* Problem description: Scan the records and identify every line in which the string "will" occurs, then return those lines.

* Raw data:
——

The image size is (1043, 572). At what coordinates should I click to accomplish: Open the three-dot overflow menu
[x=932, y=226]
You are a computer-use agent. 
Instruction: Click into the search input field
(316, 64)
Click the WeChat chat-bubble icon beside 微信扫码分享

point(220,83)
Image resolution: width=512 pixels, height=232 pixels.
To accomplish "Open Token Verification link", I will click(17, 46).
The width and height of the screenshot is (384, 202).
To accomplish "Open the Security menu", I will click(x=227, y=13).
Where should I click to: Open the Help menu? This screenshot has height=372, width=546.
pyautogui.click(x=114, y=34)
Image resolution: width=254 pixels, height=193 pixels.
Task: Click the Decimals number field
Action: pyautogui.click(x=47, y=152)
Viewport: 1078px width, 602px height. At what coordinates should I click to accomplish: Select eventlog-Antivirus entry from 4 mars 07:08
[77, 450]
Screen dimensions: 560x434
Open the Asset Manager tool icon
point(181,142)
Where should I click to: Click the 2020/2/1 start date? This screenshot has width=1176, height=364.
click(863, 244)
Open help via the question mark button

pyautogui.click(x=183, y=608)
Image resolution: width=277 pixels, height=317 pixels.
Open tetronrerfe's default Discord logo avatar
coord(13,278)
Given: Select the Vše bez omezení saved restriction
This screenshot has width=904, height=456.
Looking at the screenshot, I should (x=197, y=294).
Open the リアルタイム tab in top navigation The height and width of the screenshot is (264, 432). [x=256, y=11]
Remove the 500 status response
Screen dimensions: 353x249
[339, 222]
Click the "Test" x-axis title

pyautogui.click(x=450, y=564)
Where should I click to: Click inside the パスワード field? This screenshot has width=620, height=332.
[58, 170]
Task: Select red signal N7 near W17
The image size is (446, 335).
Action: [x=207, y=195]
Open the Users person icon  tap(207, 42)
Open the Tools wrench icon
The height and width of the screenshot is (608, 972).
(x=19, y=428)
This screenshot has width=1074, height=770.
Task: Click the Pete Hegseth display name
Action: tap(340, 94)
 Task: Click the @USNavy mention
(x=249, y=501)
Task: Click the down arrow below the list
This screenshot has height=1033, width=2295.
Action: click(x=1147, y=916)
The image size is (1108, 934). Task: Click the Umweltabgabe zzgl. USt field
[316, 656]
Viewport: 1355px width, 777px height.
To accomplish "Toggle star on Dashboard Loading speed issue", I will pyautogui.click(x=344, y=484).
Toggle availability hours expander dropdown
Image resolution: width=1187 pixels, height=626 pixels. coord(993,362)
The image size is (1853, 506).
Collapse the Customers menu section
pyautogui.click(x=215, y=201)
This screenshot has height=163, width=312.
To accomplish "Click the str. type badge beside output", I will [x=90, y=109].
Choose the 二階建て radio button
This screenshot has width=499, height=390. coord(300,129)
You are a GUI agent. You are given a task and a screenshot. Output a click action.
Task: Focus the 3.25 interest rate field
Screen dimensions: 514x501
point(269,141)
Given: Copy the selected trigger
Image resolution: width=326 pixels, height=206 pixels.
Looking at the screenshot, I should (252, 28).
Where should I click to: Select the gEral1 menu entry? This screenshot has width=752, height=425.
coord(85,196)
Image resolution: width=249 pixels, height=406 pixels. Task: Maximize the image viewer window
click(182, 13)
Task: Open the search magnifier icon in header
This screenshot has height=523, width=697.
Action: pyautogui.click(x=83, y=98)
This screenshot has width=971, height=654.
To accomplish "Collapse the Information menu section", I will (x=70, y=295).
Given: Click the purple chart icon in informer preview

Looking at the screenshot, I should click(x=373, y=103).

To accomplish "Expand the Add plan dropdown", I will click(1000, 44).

——

* Finished task:
To accomplish "Open Token Verification link", I will click(17, 46).
To accomplish "Open the Security menu", I will click(x=227, y=13).
To accomplish "Toggle star on Dashboard Loading speed issue", I will pyautogui.click(x=344, y=484).
To accomplish "Click the str. type badge beside output", I will [x=90, y=109].
To accomplish "Collapse the Information menu section", I will (x=70, y=295).
To accomplish "Expand the Add plan dropdown", I will click(1000, 44).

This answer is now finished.